Tripoli (ANTARA News) - Perdana Menteri Libya Abdullah Ath-Thanni, yang diakui masyarakat internasional, mengatakan pemerintahnya menolak setiap campur tangan asing di wilayah Libya, demikian laporan kantor berita resmi Libya, LANA, pada Senin (3/8).

"Libya menyambut baik kerja sama dengan semua negara, asalkan dengan saling menghormati dan tidak mencampuri urusan dalam negeri Libya," kata Ath-Thanni.

Ia menanggapi beberapa laporan bahwa negara Eropa berencana memulai kembali operasi militer di Libya segera setelah pemerintah persatuan terbentuk.

Laporan tersebut mengatakan karena Libya telah menjadi tempat penting imigran gelap yang ingin menyeberang ke dalam wilayah Eropa, negara Eropa berencana melancarkan operasi militer untuk memerangi imigran gelap di Laut Tengah.

Setelah Muammaf Gaddafi digulingkan pada 2011, proses politik di salah satu negara penghasil minyak terbesar itu, mengalami kekacauan.

Ibu Kota negeri tersebut, Tripoli, jatuh ke tangan milisi Fajar Libya pada Agustus.

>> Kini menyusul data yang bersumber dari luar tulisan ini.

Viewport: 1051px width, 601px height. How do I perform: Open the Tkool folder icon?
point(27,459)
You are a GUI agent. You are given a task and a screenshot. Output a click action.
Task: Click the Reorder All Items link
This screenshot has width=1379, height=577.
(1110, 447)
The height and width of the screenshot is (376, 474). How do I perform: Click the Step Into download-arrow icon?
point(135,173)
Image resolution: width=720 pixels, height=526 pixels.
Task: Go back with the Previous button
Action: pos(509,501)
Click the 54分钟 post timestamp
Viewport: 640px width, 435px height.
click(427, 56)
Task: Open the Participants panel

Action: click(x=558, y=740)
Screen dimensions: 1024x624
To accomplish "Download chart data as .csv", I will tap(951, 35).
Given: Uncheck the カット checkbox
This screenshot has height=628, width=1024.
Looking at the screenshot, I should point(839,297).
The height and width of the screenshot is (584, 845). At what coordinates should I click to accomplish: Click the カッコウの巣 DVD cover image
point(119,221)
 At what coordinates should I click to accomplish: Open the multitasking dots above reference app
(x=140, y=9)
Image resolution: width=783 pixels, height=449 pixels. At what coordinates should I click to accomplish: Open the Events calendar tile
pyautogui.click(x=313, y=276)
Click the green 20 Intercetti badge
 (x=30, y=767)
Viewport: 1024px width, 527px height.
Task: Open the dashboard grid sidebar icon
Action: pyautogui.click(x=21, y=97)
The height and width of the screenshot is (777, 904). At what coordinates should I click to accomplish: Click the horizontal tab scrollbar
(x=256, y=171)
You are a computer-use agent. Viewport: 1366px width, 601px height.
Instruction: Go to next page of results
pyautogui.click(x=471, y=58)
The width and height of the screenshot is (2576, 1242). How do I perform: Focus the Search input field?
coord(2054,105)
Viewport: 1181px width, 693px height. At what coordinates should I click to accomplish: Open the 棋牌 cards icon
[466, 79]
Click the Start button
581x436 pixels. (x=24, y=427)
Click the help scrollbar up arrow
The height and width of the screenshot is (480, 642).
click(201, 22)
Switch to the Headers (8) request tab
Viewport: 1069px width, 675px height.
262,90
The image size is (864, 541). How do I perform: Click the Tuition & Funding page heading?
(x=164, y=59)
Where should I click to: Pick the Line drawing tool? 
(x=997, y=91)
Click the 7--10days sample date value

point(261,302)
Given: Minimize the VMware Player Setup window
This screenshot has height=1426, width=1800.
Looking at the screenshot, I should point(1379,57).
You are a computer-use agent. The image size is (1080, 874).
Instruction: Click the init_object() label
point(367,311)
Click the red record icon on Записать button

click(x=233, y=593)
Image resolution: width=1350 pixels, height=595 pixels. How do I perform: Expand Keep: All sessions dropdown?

Milisi itu mendirikan pemerintah sendiri untuk menyaingi pemerintah yang diakui masyarakat internasional, yang saat ini hidup di pengasingan di kota kecil Tobruk di bagian timur negeri tersebut.

Ath-Thanni mengkonfirmasi bahwa pemerintah yang memproklamasikan diri sendiri di Tripoli itu "tidak sah dan tidak diakui secara internasional", demikian laporan Xinhua. "Mereka adalah kelompok pelanggar hukum," katanya.

PBB telah menengahi beberapa babak dialog antar-pihak yang bertikai di Libya sejak September. Namun bentrokan tetap berkecamuk kendati gencatan senjata disepakati oleh semua pihak yang menghadiri dialog tersebut.